Hordes of angry opposition supporters are still marching through the snowy capital of Ukraine in sustained dispute over last weekend's elections. The protests have been marked by civility, although the opposition leader threatened strikes by his supporters after being declared the looser.

CBS News Correspondent Richard Roth reports that a government commission today declared Prime Minister Viktor Yanukovych the official winner, which caused backlash from a chorus of Western capitals, including Washington.

"We cannot accept this result as legitimate because it does not meet international standards and because there has not been an investigation of the numerous and credible reports of fraud and abuse," Powell said.

But, as Roth reports, Ukraine's ruling party has rejected the West's criticism as interference.

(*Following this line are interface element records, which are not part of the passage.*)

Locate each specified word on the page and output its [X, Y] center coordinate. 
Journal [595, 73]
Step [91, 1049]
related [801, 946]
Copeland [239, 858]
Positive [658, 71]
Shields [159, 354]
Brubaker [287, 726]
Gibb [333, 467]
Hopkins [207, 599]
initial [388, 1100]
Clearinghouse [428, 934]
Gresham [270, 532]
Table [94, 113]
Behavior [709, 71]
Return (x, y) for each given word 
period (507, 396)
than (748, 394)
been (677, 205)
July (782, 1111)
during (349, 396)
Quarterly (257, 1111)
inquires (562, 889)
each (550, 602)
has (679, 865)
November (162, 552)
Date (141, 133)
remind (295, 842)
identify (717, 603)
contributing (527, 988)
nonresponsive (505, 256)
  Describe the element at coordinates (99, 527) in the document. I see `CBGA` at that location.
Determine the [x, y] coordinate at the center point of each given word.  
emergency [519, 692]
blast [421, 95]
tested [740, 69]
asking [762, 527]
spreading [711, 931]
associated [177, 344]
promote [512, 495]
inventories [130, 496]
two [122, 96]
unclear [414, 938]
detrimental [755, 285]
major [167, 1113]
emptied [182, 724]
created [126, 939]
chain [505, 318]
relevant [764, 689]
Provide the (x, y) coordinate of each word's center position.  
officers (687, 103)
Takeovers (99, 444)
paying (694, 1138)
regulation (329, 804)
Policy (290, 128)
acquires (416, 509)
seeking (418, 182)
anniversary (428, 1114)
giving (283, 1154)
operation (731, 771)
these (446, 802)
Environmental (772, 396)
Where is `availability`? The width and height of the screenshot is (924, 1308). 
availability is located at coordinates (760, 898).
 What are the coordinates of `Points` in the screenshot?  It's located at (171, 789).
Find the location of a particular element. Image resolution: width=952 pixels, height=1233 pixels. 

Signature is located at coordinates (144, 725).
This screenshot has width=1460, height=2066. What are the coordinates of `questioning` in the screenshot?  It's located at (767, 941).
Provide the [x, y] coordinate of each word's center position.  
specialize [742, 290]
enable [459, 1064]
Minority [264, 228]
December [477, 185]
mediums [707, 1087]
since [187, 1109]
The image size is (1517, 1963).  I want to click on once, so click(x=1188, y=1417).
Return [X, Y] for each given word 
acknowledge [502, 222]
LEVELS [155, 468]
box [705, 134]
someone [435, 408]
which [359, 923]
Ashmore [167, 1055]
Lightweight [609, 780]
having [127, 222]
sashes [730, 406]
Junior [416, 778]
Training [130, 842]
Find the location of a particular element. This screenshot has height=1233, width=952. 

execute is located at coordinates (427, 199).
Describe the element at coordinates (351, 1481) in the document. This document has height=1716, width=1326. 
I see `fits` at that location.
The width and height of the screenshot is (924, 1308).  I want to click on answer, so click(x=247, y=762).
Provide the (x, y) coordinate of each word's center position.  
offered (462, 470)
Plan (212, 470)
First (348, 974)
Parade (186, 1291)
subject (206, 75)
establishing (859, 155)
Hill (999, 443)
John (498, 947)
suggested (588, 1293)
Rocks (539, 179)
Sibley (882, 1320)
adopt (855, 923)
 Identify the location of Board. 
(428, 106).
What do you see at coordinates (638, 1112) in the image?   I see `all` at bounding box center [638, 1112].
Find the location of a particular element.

The government's position is that Yanukovich, backed by Moscow and favoring close ties to Russia, is officially president-elect.

Powell said there would be consequences for U.S.-Ukraine relations if the government there did not act "immediately and responsibly" to find a solution that respected the will of its people.

If Ukraine does not respect the popular will, Powell suggested that the country's ambitions to join European institutions could be thwarted.

In other countries where fraudulent elections have been held, the United States has revoked the visas of officials responsible and frozen their U.S.-based assets. U.S. officials said those penalties are possible in Ukraine unless officials take corrective measures.

"It is still not too late," Powell said, expressing support for an offer to mediate by Polish President Aleksander Kwasniewski

Russia has been an unabashed supporter of Yanukovych. Indications of Russian meddling in the process have troubled Washington, although leaders haven't said outright that they support opponent Victor Yushchenko, who appeared to be appalled by the government's decision on the election early Wednesday.

"This decision puts Ukraine on the verge of civil conflict," Yushchenko said, calling for a transport stoppage and other strike action.

Yanukovych won 49.46 percent of Sunday's vote, against Viktor Yushchenko's 46.61 percent, the election commission said in announcing the final results.

Yushchenko called the commission's final count "their latest crime."

"With this decision, they want to put us on our knees," he told his followers massed in Independence Square, as the crowd chanted: "Shame! Shame!"

But Powell withheld criticism of Moscow. After conferring with Russian Foreign Minister Sergei Lavrov, Powell said Washington and Moscow are both interested in finding a peaceful solution to the problem.

Ukraine was one of the most valued republics of the former Soviet Union, given its size and resources. The country's current population is 50 million. But Ukraine never felt comfortable under Soviet control and opted for independent status in 1991.

Russia has been eager to retain influence over Ukraine, which occupies a strategically sensitive position between Russia and NATO's eastern flank. Russia has regarded the pro-western Yushchenko as a threat to it interests in the region.

The Bush administration appreciates Ukraine's deployment of 1,600 troops to Iraq but has said this contribution does not offset the need for a credible electoral process.

Some prominent Americans have gone to Ukraine since February to urge respect for democratic standards. From the administration, the list includes Defense Secretary Donald H. Rumsfeld, Deputy Secretary Richard Armitage and U.S. foreign aid chief Andrew Natsios.

Other visitors include former President Bush, former Secretary of State Madeleine Albright, former national security adviser Zbigniew Brzezinski and former U.N. Ambassador Richard Holbrooke.